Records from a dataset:
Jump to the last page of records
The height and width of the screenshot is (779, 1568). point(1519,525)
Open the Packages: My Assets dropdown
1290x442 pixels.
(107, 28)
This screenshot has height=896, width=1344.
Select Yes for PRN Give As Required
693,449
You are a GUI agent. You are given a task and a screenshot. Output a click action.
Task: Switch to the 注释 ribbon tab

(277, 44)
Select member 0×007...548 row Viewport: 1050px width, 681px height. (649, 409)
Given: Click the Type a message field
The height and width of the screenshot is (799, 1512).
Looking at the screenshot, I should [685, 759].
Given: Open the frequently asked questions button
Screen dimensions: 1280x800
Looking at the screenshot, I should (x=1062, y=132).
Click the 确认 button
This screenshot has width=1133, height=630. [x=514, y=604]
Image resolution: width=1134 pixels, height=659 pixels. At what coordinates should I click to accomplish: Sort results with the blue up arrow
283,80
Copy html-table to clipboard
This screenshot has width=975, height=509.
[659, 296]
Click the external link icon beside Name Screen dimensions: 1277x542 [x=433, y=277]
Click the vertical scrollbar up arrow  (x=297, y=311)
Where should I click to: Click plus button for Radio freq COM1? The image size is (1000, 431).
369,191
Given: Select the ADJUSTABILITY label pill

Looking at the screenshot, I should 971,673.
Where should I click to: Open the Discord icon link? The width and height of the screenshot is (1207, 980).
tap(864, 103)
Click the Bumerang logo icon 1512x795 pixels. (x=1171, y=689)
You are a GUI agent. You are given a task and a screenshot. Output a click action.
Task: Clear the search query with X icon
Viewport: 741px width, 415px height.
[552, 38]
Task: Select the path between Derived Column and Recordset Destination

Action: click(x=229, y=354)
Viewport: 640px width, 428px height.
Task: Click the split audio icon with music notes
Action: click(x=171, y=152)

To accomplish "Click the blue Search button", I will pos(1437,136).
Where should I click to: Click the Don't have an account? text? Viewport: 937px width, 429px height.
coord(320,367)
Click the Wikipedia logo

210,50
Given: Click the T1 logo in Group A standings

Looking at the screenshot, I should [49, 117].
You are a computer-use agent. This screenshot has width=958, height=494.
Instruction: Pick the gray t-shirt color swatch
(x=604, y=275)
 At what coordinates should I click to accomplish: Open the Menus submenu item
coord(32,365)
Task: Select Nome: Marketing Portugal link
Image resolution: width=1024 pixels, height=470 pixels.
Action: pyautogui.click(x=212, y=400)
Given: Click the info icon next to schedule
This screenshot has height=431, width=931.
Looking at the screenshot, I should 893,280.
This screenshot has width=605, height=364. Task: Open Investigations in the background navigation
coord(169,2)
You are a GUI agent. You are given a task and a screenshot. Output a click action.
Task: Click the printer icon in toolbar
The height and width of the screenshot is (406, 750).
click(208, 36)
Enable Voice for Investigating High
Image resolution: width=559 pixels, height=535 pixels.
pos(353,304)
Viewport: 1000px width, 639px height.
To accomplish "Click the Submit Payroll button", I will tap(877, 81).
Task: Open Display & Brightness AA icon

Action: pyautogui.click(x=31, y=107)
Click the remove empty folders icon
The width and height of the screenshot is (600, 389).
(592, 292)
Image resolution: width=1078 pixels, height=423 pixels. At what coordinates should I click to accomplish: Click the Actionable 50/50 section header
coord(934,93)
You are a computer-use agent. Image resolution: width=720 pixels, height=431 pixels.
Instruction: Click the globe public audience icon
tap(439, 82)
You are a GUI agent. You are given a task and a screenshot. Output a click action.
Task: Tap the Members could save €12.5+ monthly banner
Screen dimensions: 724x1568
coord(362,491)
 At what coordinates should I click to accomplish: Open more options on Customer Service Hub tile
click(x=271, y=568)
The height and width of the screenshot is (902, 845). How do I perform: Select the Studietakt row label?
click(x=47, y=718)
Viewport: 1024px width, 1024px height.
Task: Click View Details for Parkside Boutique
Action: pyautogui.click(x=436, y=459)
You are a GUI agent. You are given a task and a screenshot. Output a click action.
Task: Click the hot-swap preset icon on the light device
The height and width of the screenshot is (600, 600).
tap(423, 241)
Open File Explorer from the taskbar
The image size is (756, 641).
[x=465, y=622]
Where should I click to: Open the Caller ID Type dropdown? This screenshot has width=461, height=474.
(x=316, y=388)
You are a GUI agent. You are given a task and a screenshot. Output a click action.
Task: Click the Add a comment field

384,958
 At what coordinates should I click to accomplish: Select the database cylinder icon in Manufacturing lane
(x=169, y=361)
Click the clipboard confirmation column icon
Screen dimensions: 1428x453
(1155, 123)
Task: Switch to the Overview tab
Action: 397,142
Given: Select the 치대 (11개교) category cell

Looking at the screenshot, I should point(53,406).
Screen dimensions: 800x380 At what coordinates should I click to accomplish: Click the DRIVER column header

INSTRUCTIONS TO FOLLOW:
Where a line in the records above contains the word "computer", copy that line.

RESPONSE AREA:
You are a computer-use agent. This screenshot has width=958, height=494.
You are a computer-use agent. Image resolution: width=720 pixels, height=431 pixels.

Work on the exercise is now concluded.